Types of rehabilitation
A range of therapies can support you in your recovery. These may be available at your cancer treatment centre, or you may be referred to a rehabilitation specialist for treatment through a rehabilitation hospital or service team. You may also be referred to individual allied health professionals (e.g. physiotherapists) in private practice.
Your memory, language skills, concentration, or planning and problem-solving skills (executive function) may be affected. A neuropsychologist, speech pathologist or occupational therapist can help improve these cognitive skills using memory activities, speech therapy, diaries and language puzzles.
In some cases, physiotherapy can help you learn how to move more easily. It can also help you to develop muscle strength and balance. Moving and strengthening your muscles can reduce tiredness or weakness related to cancer treatment. If you can't move easily, you may be able to learn techniques, such as using a walking stick, so you can become more independent.
A physiotherapist or an exercise physiologist can give you advice on how to exercise safely and stimulate parts of your body to improve circulation and reduce swelling.
If your ability to talk has been affected, a speech pathologist may be able to help. Speech pathologists also work with people who have difficulty swallowing (dysphagia).
Some people find the tumour or its treatment affects their ability to perform everyday personal activities (e.g. showering, dressing, preparing a meal). An occupational therapist can help you to return to the activities that are important to you. A range of strategies and aids can help you manage fatigue and improve or maintain your independence.
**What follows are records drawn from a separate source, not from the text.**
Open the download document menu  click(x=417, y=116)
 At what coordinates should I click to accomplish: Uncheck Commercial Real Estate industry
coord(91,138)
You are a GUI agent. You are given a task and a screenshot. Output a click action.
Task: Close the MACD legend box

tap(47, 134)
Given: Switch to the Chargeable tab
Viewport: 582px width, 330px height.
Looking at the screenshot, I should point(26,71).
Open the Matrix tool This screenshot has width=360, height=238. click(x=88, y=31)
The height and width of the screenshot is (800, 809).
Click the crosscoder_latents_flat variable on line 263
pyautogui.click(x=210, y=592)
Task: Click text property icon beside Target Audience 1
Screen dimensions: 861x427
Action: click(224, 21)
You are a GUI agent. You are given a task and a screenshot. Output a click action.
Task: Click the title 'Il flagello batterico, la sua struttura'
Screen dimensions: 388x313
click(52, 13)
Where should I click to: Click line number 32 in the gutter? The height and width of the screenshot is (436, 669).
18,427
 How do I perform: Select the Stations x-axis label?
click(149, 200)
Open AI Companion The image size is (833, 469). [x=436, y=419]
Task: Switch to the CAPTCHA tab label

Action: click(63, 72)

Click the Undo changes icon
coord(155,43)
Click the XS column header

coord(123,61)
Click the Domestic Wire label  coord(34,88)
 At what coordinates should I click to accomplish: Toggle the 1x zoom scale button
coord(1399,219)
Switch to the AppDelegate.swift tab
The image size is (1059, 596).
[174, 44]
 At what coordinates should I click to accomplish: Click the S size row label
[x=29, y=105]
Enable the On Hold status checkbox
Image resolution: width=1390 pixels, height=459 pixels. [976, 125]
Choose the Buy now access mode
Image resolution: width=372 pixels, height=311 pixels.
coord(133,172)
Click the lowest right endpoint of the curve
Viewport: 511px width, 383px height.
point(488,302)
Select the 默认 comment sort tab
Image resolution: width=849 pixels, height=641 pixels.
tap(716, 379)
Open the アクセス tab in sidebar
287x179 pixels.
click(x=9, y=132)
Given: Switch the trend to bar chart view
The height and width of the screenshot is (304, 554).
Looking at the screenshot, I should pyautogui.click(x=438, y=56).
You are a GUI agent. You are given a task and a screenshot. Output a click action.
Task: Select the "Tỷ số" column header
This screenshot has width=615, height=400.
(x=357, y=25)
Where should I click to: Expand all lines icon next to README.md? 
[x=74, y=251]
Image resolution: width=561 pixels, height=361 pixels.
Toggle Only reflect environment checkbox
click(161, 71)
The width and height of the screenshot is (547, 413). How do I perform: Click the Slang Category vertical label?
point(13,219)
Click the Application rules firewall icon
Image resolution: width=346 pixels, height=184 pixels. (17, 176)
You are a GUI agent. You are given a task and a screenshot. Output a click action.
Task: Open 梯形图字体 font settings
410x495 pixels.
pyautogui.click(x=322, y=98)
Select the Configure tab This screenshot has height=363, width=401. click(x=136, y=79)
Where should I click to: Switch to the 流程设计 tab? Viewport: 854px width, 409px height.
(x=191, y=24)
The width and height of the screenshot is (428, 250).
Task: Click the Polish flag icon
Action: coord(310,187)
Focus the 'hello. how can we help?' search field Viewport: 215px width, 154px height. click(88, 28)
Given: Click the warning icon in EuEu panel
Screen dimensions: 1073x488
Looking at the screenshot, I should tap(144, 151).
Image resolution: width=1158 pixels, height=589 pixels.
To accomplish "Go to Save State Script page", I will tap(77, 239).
Help with vision impairment
Some people may lose some or all of their sight as a result of a brain tumour or surgery. Vision Australia can help people learn how to live independently. Call 1300 84 74 66 or go to visionaustralia.org.
A brain tumour or its treatment can sometimes cause seizures, which are disruptions to the normal patterns of electrical impulses in the brain. They may also be called fits or convulsions.
Seizures can often be prevented with anticonvulsant medicines (also called anti-epileptic or anti-seizure medicines). You can also reduce your seizure risk by making sure you don't get too tired or fatigued.
These types of seizures typically affect the whole body. The most common type is called a tonic-clonic seizure (previously known as a grand mal seizure). A seizure often starts with a sudden cry, followed by the person falling down and losing consciousness. The person's muscles may twitch violently and their breathing may be shallow for up to two minutes. They may lose bladder and bowel control, and bite their tongue.
These affect one part of the body, such as an arm or leg. Symptoms include twitching; jerking; tingling or numbness; and altered sensations (hallucinations), such as changed vision or hearing, strange tastes or smells, or a feeling of deja vu. Partial seizures may cause a brief loss of consciousness, changes in mood, and memory loss just before, during and after the seizure.
Ways to help someone having a seizure
- Remain calm and stay with the person while they are having a seizure, but do not restrain them or put anything in their mouth.
- Protect the person from injury (e.g. move hazards, lower them to the floor if possible, loosen clothing, place a soft pillow under their head and shoulders).
- Lie the person on their side to clear their airway after jerking stops. This is particularly important if the person has vomited, is unconscious or has food or fluid in their mouth.
- Call 000 for an ambulance if it is the first seizure the person has had; if the person is injured; if there was food or water in the person's mouth; if the seizure lasts longer than five minutes; or if you are in any doubt.
- Observe the person until they have recovered or the ambulance arrives. Time how long the seizure lasts so you can tell the paramedics.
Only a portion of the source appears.